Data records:
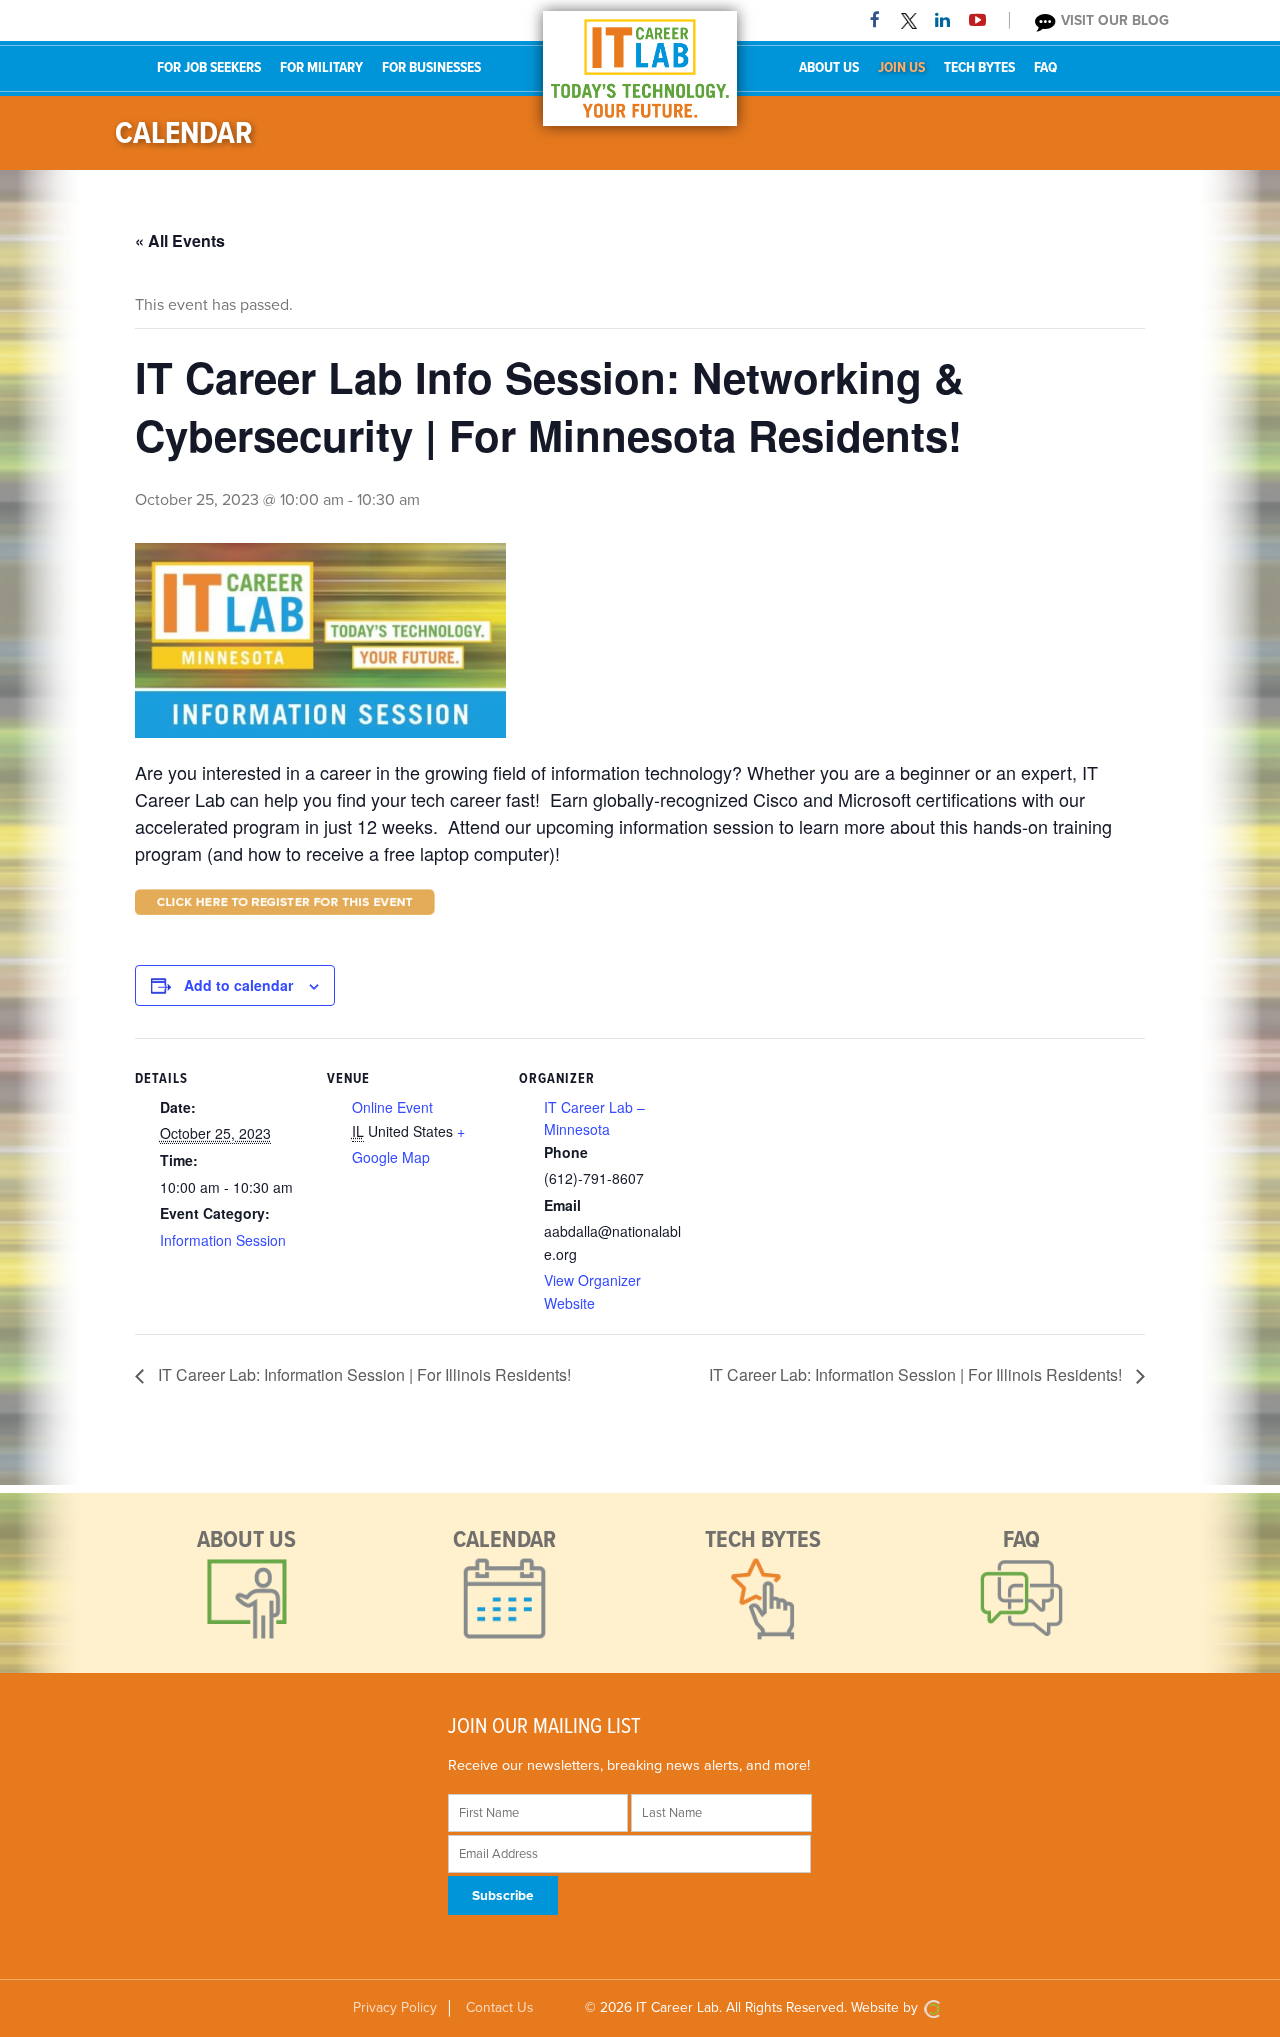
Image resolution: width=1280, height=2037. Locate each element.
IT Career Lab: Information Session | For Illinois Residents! (362, 1374)
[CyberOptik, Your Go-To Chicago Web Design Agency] (932, 2007)
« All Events (180, 240)
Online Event (392, 1107)
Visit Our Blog (1113, 20)
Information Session (223, 1240)
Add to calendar (238, 985)
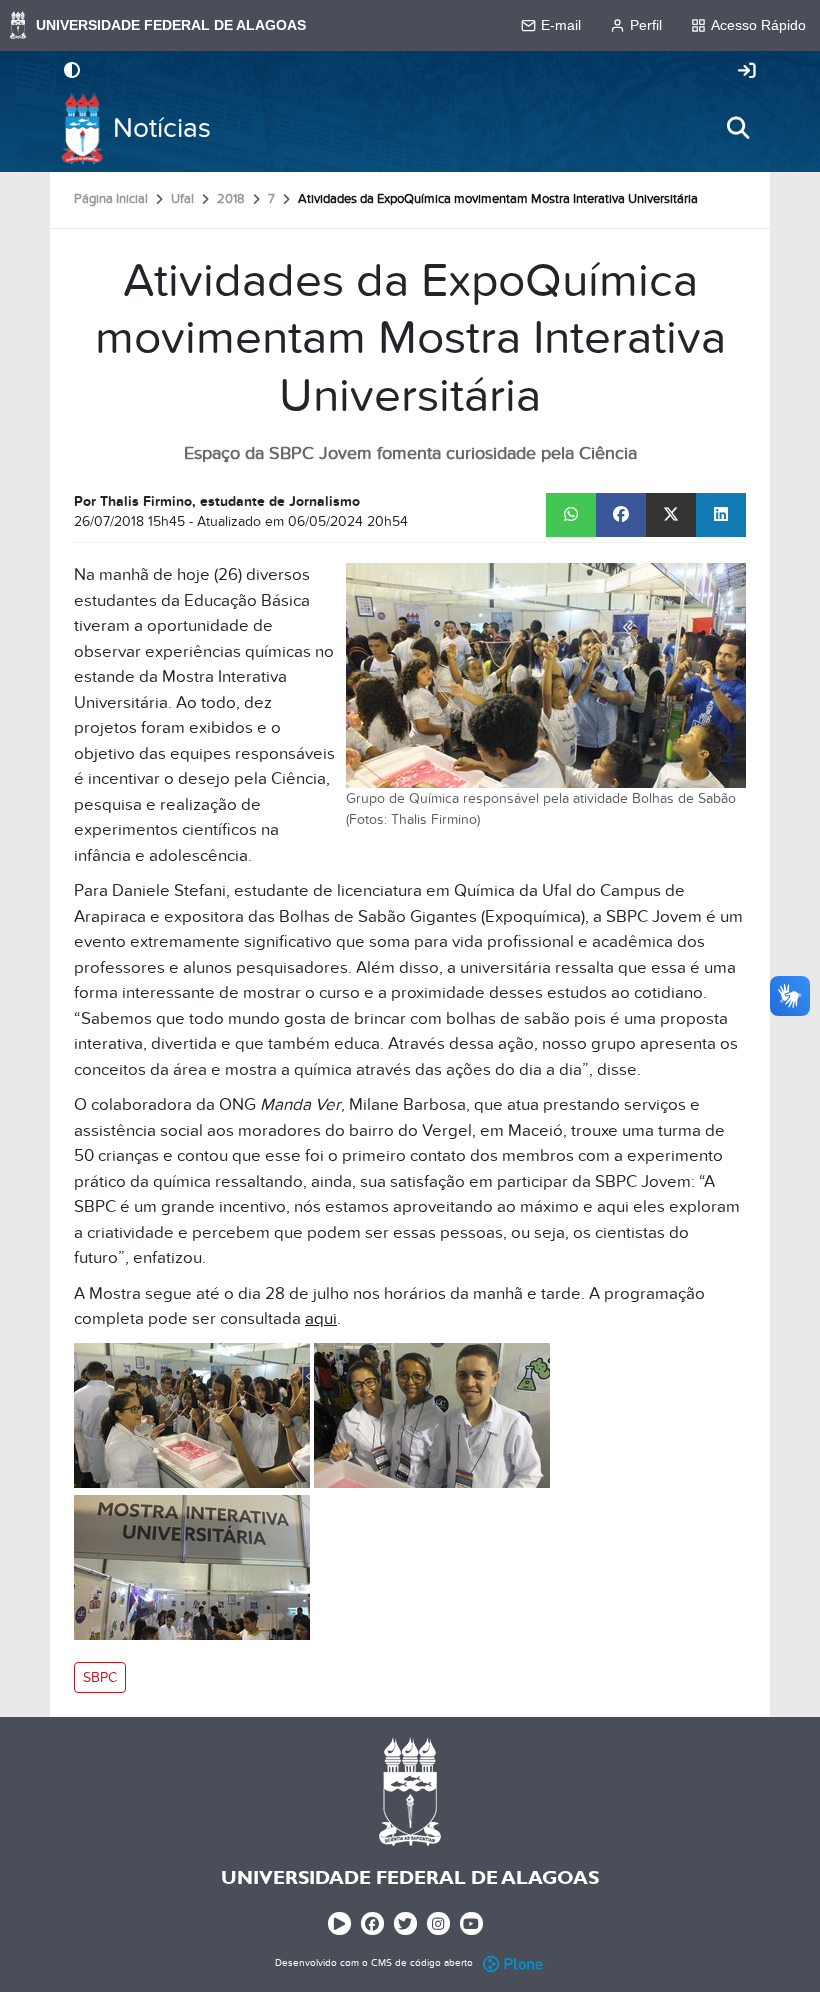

- **Your task**: Determine how many of the lines above include the word "Information", then give that number and nothing else.

- **Answer to the exercise**: 2